A greater horseshoe bat, a relative of the Rhinolophis sinicus bat species from China that was the original host of the SARS virus.
The 2009-2010 H1N1 pandemic – swine flu – started in pigs then killed nearly 300,000 people. People have caught bird flus via direct contact with infected poultry. Other pandemic influenza strains, including the 1957 “Asian flu” and the 1968 Hong Kong pandemic, likely started in birds, too.
And in the last 45 years, at least four epidemics have been traced back to bats.
Reason 4: Everyday people are more likely to get infected than researchers who wear protection
The caves and wild habitats in which samples get collected from bats are dangerous places for people, since humans can be exposed to the live viruses circulating in the animals, Mazet said.
Shi’s researchers navigate those caves in full PPE; but tourists, hunters, poachers, and other people who rely on animals in some capacity for food or trade wander into such places less protected.
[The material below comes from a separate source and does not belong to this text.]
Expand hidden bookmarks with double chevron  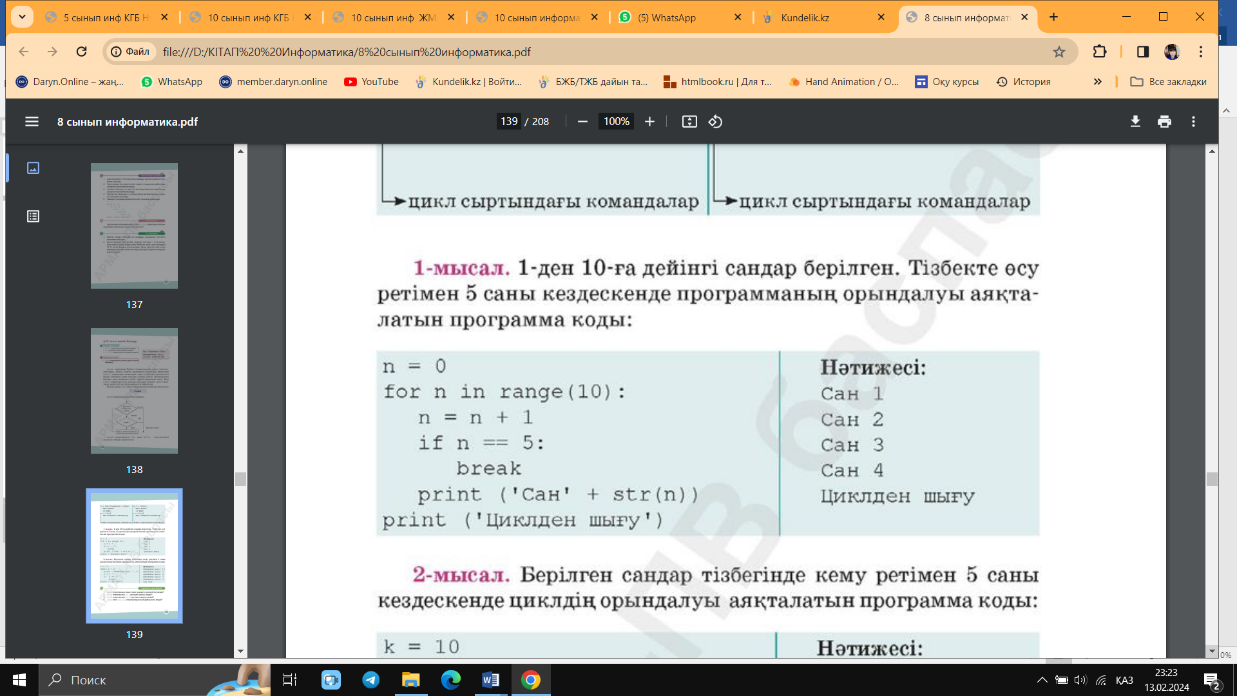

The mouth of a cave off of the Li River in Guilin-Yangshuo, China, May 2017.
Peter Daszak, president of EcoHealth Alliance (which managed PREDICT’s relationship with the WIV), told NPR last week that his colleagues are “finding 1 to 7 million people exposed” to zoonotic viruses in Southeast Asia each year.
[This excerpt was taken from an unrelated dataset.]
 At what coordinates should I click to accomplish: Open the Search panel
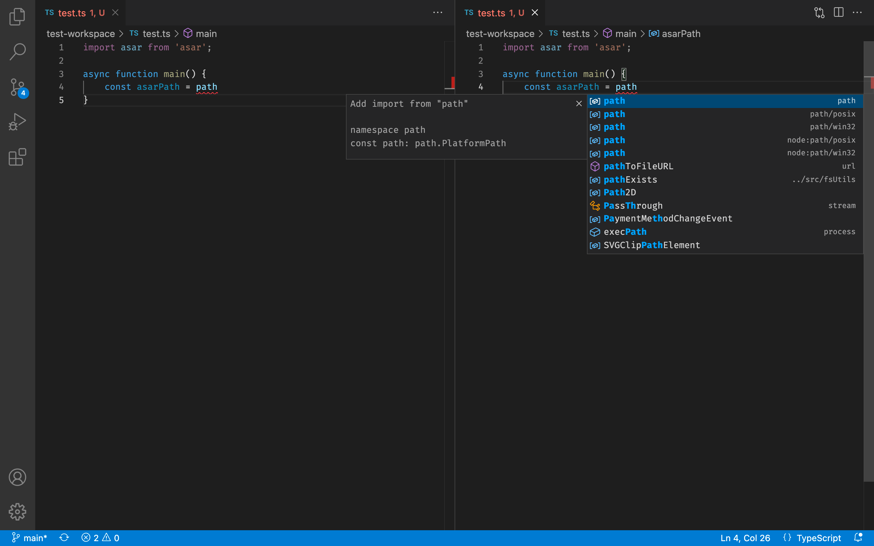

“That’s the pathway. It’s just so obvious to all of us working in the field,” he said.
A study published in March 2019 even predicted that bats would be the source of a new coronavirus outbreak in China. That’s because the majority of coronaviruses – those that affect humans and animals – can be found in China, and many bats “live near humans in China, potentially transmitting viruses to humans and livestock,” the authors said.
Spillovers will keep happening
The frequency of spillover events will increase as humans encroach further into wild habitats that house disease-carrying species we haven’t interacted with before, Mazet said. Researching how past spillovers happened and which habitats present the greatest risk for such events helps scientists make predictions about the next pandemic.
A researcher with a protective face mask holds a bat.
Since 2014, Shi’s group at the WIV has received nearly $US600,000 from a multi-million dollar, five-year grant funded by the National Institute of Allergy and Infectious Diseases to research the spillover of bat coronaviruses. The grant, which is managed by EcoHealth Alliance, was renewed for another five years in 2019.
However, after being questioned about that funding at a White House briefing on April 17, President Trump said his administration would “end that grant very quickly.”
A week later, the National Institutes of Health cancelled it.
Eroding confidence between US and Chinese researchers
Yuan Zhiming, director of the WIV’s biosafety laboratory, told Reuters that “malicious” claims about the lab had been “pulled out of thin air” and contradicted all available evidence.
The persistent circulation of the lab-leak theory could impact future scientific cooperation and information sharing between the US and China, according to Mazet.
“What’s happening sociologically right now is our biggest risk -who’s going to want to work on this if they’re the ones put under a microscope?” Mazet said. “I think the real danger of what’s going on now is that experts like Shi and myself may not be able to keep collaborating to identify these viruses because of government pressures.” Mazet said.
That would make it harder to discover where the COVID-19 virus came from, as well as to forecast and prepare for the next spillover.
A German scientist works on research related to a potential vaccine for the novel coronavirus.
Mazet added that she worries a blame game could even put lives at risk in the short term.
“If we point fingers at other nations that have best opportunity to develop a vaccine, why would we expect them to freely share that with us?” Mazet said. “Collaboration is key right now, otherwise you have countries developing things in parallel, and you can’t assume the US is the best at everything.”